Output each line of the material below verbatim, keeping its order.

◆ Stored rows ◆
:::
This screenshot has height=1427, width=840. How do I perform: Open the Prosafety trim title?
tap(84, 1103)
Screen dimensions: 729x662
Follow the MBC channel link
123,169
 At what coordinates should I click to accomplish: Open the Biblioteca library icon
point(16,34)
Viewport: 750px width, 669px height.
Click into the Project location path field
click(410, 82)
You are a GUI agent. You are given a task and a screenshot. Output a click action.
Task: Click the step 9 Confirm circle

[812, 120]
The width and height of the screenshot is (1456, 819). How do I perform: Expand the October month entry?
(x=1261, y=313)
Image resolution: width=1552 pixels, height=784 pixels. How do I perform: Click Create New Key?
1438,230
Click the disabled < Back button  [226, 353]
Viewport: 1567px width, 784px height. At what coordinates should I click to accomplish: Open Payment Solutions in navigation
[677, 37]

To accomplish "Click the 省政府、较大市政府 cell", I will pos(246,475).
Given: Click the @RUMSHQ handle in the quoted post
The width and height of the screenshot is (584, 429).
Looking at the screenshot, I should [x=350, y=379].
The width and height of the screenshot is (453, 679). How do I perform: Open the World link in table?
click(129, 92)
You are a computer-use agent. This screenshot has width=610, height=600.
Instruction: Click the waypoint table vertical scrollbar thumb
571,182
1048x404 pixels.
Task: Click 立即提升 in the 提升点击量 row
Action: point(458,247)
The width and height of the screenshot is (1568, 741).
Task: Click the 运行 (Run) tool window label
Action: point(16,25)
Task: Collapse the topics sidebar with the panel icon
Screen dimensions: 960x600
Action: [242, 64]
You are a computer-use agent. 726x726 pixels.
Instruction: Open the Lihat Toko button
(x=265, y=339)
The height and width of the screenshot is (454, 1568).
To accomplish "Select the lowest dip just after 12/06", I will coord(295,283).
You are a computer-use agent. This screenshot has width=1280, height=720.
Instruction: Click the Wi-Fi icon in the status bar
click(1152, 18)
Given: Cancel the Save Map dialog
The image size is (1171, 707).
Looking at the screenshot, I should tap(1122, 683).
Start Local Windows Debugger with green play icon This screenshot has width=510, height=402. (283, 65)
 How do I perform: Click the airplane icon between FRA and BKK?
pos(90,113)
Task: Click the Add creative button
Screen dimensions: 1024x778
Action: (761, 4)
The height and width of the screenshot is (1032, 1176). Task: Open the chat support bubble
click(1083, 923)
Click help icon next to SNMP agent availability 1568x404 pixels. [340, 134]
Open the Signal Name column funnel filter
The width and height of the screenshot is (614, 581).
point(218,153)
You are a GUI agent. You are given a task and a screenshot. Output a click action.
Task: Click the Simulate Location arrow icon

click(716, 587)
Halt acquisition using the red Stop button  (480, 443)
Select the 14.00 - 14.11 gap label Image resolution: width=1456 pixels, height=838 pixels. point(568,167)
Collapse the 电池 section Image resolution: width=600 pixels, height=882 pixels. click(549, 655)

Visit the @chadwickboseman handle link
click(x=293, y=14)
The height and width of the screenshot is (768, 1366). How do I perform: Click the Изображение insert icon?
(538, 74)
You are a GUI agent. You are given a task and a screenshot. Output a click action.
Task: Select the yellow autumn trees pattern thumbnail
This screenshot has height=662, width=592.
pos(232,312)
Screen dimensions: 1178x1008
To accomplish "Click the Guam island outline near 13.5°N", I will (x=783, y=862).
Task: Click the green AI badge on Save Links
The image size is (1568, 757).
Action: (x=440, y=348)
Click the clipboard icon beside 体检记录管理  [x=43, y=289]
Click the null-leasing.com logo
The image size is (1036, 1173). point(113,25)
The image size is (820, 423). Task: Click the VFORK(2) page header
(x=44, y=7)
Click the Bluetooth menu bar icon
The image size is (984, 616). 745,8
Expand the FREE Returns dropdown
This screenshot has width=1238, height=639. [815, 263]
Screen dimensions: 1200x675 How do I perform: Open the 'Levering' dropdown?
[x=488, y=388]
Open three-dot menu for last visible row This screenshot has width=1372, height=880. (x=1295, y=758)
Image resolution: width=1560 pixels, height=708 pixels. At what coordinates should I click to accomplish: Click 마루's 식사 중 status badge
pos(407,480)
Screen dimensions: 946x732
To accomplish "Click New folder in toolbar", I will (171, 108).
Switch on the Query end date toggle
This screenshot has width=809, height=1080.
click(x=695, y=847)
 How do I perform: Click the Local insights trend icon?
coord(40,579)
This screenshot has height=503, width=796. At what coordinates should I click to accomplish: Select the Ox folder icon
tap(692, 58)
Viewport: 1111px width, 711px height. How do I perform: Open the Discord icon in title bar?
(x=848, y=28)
:::
◆ Exercise result ◆
This screenshot has height=1427, width=840. How do I perform: Open the Prosafety trim title?
tap(84, 1103)
Screen dimensions: 729x662
Follow the MBC channel link
123,169
 At what coordinates should I click to accomplish: Open the Biblioteca library icon
point(16,34)
Viewport: 750px width, 669px height.
Click into the Project location path field
click(410, 82)
You are a GUI agent. You are given a task and a screenshot. Output a click action.
Task: Click the step 9 Confirm circle

[812, 120]
The width and height of the screenshot is (1456, 819). How do I perform: Expand the October month entry?
(x=1261, y=313)
Image resolution: width=1552 pixels, height=784 pixels. How do I perform: Click Create New Key?
1438,230
Click the disabled < Back button  [226, 353]
Viewport: 1567px width, 784px height. At what coordinates should I click to accomplish: Open Payment Solutions in navigation
[677, 37]

To accomplish "Click the 省政府、较大市政府 cell", I will pos(246,475).
Given: Click the @RUMSHQ handle in the quoted post
The width and height of the screenshot is (584, 429).
Looking at the screenshot, I should [x=350, y=379].
The width and height of the screenshot is (453, 679). How do I perform: Open the World link in table?
click(129, 92)
You are a computer-use agent. This screenshot has width=610, height=600.
Instruction: Click the waypoint table vertical scrollbar thumb
571,182
1048x404 pixels.
Task: Click 立即提升 in the 提升点击量 row
Action: point(458,247)
The width and height of the screenshot is (1568, 741).
Task: Click the 运行 (Run) tool window label
Action: point(16,25)
Task: Collapse the topics sidebar with the panel icon
Screen dimensions: 960x600
Action: [242, 64]
You are a computer-use agent. 726x726 pixels.
Instruction: Open the Lihat Toko button
(x=265, y=339)
The height and width of the screenshot is (454, 1568).
To accomplish "Select the lowest dip just after 12/06", I will coord(295,283).
You are a computer-use agent. This screenshot has width=1280, height=720.
Instruction: Click the Wi-Fi icon in the status bar
click(1152, 18)
Given: Cancel the Save Map dialog
The image size is (1171, 707).
Looking at the screenshot, I should tap(1122, 683).
Start Local Windows Debugger with green play icon This screenshot has width=510, height=402. (283, 65)
 How do I perform: Click the airplane icon between FRA and BKK?
pos(90,113)
Task: Click the Add creative button
Screen dimensions: 1024x778
Action: (761, 4)
The height and width of the screenshot is (1032, 1176). Task: Open the chat support bubble
click(1083, 923)
Click help icon next to SNMP agent availability 1568x404 pixels. [340, 134]
Open the Signal Name column funnel filter
The width and height of the screenshot is (614, 581).
point(218,153)
You are a GUI agent. You are given a task and a screenshot. Output a click action.
Task: Click the Simulate Location arrow icon

click(716, 587)
Halt acquisition using the red Stop button  (480, 443)
Select the 14.00 - 14.11 gap label Image resolution: width=1456 pixels, height=838 pixels. point(568,167)
Collapse the 电池 section Image resolution: width=600 pixels, height=882 pixels. click(549, 655)

Visit the @chadwickboseman handle link
click(x=293, y=14)
The height and width of the screenshot is (768, 1366). How do I perform: Click the Изображение insert icon?
(538, 74)
You are a GUI agent. You are given a task and a screenshot. Output a click action.
Task: Select the yellow autumn trees pattern thumbnail
This screenshot has height=662, width=592.
pos(232,312)
Screen dimensions: 1178x1008
To accomplish "Click the Guam island outline near 13.5°N", I will (x=783, y=862).
Task: Click the green AI badge on Save Links
The image size is (1568, 757).
Action: (x=440, y=348)
Click the clipboard icon beside 体检记录管理  [x=43, y=289]
Click the null-leasing.com logo
The image size is (1036, 1173). point(113,25)
The image size is (820, 423). Task: Click the VFORK(2) page header
(x=44, y=7)
Click the Bluetooth menu bar icon
The image size is (984, 616). 745,8
Expand the FREE Returns dropdown
This screenshot has width=1238, height=639. [815, 263]
Screen dimensions: 1200x675 How do I perform: Open the 'Levering' dropdown?
[x=488, y=388]
Open three-dot menu for last visible row This screenshot has width=1372, height=880. (x=1295, y=758)
Image resolution: width=1560 pixels, height=708 pixels. At what coordinates should I click to accomplish: Click 마루's 식사 중 status badge
pos(407,480)
Screen dimensions: 946x732
To accomplish "Click New folder in toolbar", I will (171, 108).
Switch on the Query end date toggle
This screenshot has width=809, height=1080.
click(x=695, y=847)
 How do I perform: Click the Local insights trend icon?
coord(40,579)
This screenshot has height=503, width=796. At what coordinates should I click to accomplish: Select the Ox folder icon
tap(692, 58)
Viewport: 1111px width, 711px height. How do I perform: Open the Discord icon in title bar?
(x=848, y=28)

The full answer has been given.